Perhaps the most troubling aspect of AI’s carbon footprint is that, because the internet’s emissions have always been relatively small, almost no one is prepared to deal with them. The Inflation Reduction Act, the historic climate law Congress passed last year, doesn’t mention the web; activists don’t chain themselves to data centers; we don’t teach children to limit their search queries or chatbot conversations for the sake of future generations. With so little research or attention given to the issue, it’s not clear that anybody should. Ideally AI, like coal-fired power plants and combustion-engine cars, would face the economic and regulatory pressure to become emissions-free. Similar to how the EPA sets emissions requirements for new vehicles, the government could create ratings or impose standards for AI model efficiency and the industry’s use of renewable-energy sources, Luccioni said. If a user asks Google to decide whether a photo is of a cat or a dog, a less energy-intensive model that is 96 percent accurate, instead of 98 percent, might suffice, Devesh Tiwari, an engineer at Northeastern University, has shown. And does the world really need AI-powered beer brewing?
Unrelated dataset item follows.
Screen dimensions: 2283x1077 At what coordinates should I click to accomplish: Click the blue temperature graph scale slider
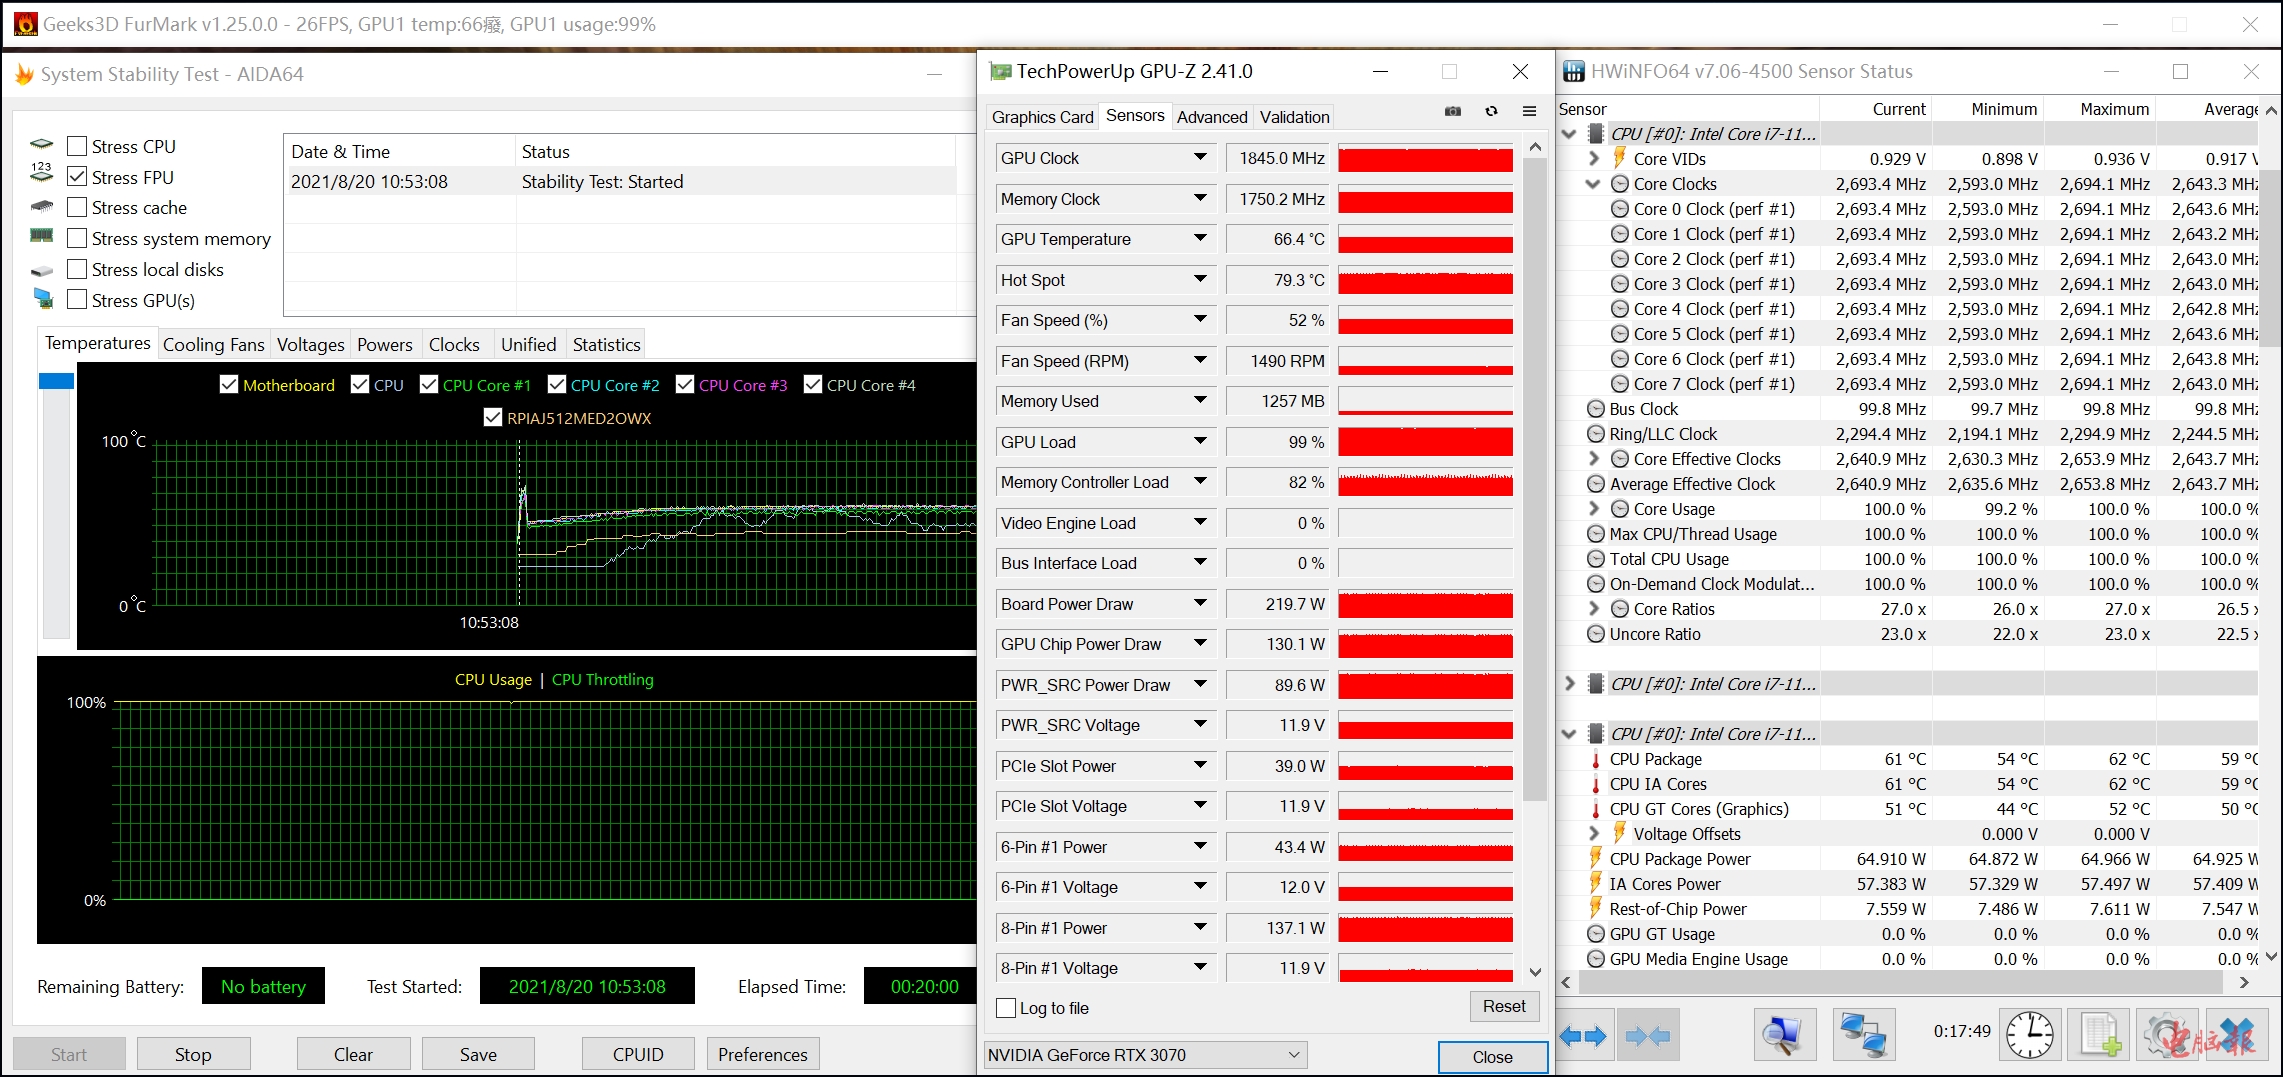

The internet can appear untethered from the physical world: digital and virtual, two-dimensional, in cyberspace instead of material space. A chatbot is not visibly plugged into a smokestack belching gray plumes, does not secrete the acrid smell of gasoline from an exhaust pipe. But the data centers and computer chips it connects to, and the electricity and carbon they generate, are of our world—and our problem.